DESCRIPTION OF THE TASK: Write out again only the lines running from the one that contains "This screenshot has width=1087, height=610." to the end of the records below, including both the first and the last.

SOURCE MATERIAL:
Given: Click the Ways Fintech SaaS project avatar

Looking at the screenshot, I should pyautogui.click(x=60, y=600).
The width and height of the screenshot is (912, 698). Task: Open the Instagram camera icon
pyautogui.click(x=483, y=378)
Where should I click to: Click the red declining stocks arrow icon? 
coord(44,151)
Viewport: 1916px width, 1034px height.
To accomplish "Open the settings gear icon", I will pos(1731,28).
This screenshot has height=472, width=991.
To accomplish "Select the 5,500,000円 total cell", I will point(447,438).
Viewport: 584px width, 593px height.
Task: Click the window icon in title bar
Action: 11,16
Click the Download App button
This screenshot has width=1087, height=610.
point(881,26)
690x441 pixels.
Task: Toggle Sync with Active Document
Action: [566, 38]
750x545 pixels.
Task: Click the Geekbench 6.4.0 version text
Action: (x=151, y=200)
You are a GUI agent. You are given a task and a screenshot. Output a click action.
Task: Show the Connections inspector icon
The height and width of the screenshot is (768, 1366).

RESPONSE TO THIS TASK:
This screenshot has width=1087, height=610.
point(881,26)
690x441 pixels.
Task: Toggle Sync with Active Document
Action: [566, 38]
750x545 pixels.
Task: Click the Geekbench 6.4.0 version text
Action: (x=151, y=200)
You are a GUI agent. You are given a task and a screenshot. Output a click action.
Task: Show the Connections inspector icon
The height and width of the screenshot is (768, 1366).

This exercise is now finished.